Ucciso a coltellate per una lite condominiale. E’ morto così, a Pescara, un bengalese di 44 anni trovato morto nella mattinata di giovedì in via Gran Sasso. La vittima, stando alle prime ricostruzioni da parte degli inquirenti, sarebbe stata raggiunta da più fendenti. Il corpo è stato trovato attorno alle 10.30, nella stradina privata di una palazzina, a pochi metri dalla trafficata via Gran Sasso. Negli edifici presenti in zona, si apprende, abitano molti stranieri, tra cui numerosi bengalesi.

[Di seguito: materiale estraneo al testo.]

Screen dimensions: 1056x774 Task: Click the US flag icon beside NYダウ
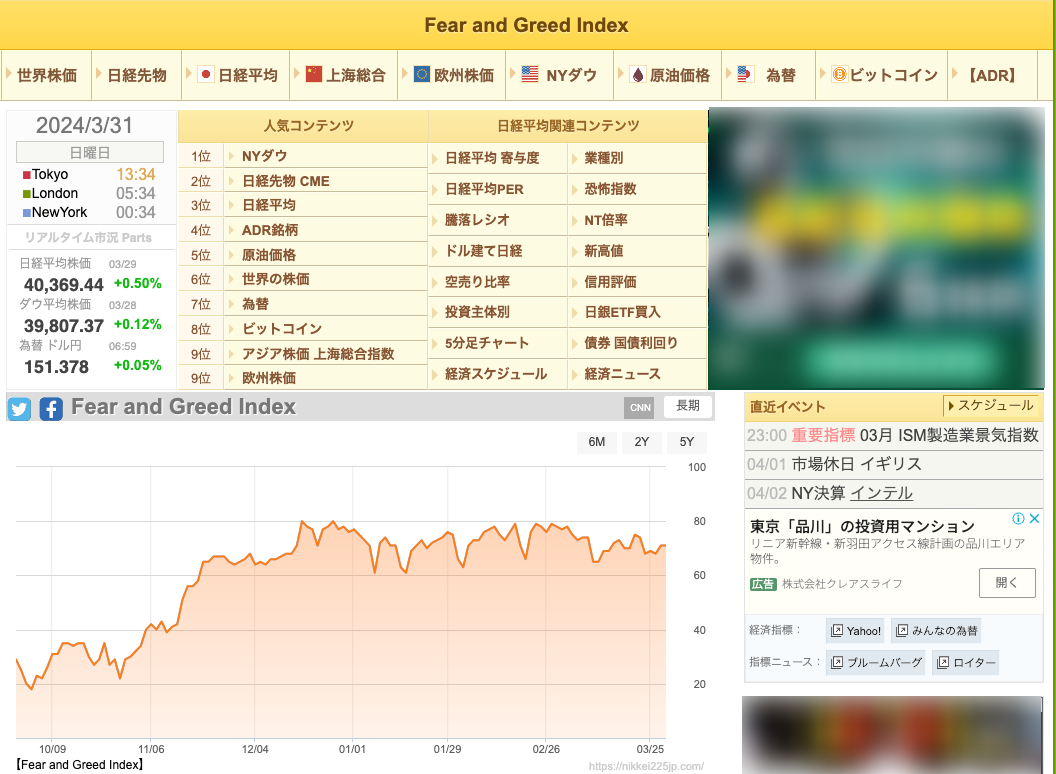point(529,72)
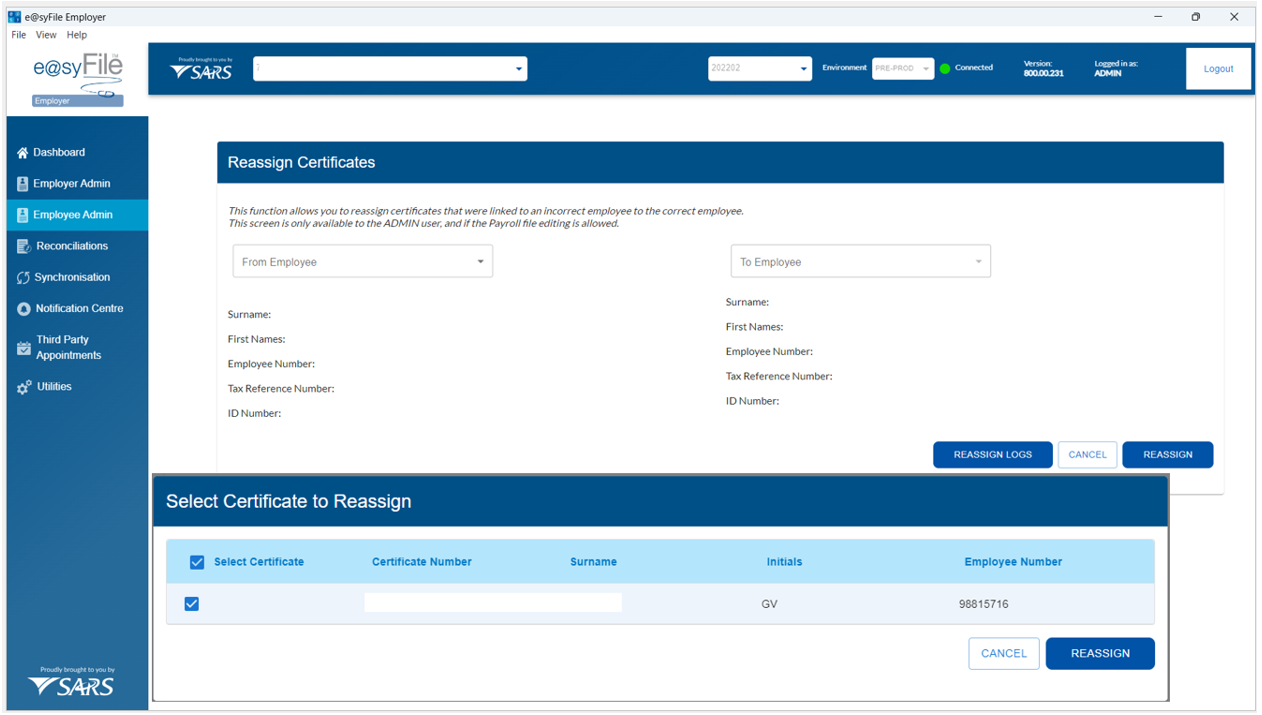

Non è chiaro al momento se il corpo sia stato portato lì dopo l’omicidio o se l’uomo sia stato ucciso nel punto in cui è stato trovato. Sul posto sono prontamente intervenuti i carabinieri, con il comandante provinciale, il colonnello Riccardo Barbera, che hanno avviato tutti gli accertamenti del caso. Oltre ai rilievi scientifici, i militari dell’arma stanno ascoltando le persone presenti nell’edificio. Un uomo, comunque, è stato portato via dopo essere stato perquisito. Al lavoro il medico legale Ildo Polidoro, mentre si attende l’arrivo del magistrato di turno Andrea Papalia. Il tratto di via Gran Sasso che conduce alla rampa di Ponte Flaiano è stato chiuso al traffico dalla polizia locale per diverse ore, proprio per consentire gli accertamenti. Alla domanda se vi siano delle persone fermate, però, il colonnello dei carabinieri ha risposto che “sono tutti testimoni, anche le persone che sono state viste andare via”. Barbera, che non ha fornito elementi sul movente, ha escluso un collegamento con il ferimento di uno straniero che era avvenuto la sera del primo gennaio, nel quartiere Rancitelli, per questioni riguardanti lo spaccio di droga. Al litigio, secondo gli inquirenti, avrebbero partecipato quattro o cinque persone, una delle quali avrebbe colpito la vittima, raggiunta appunto da tre o quattro fendenti all’addome. Nelle prossime ore, i carabinieri visioneranno le immagini delle telecamere di sorveglianza presenti in zona.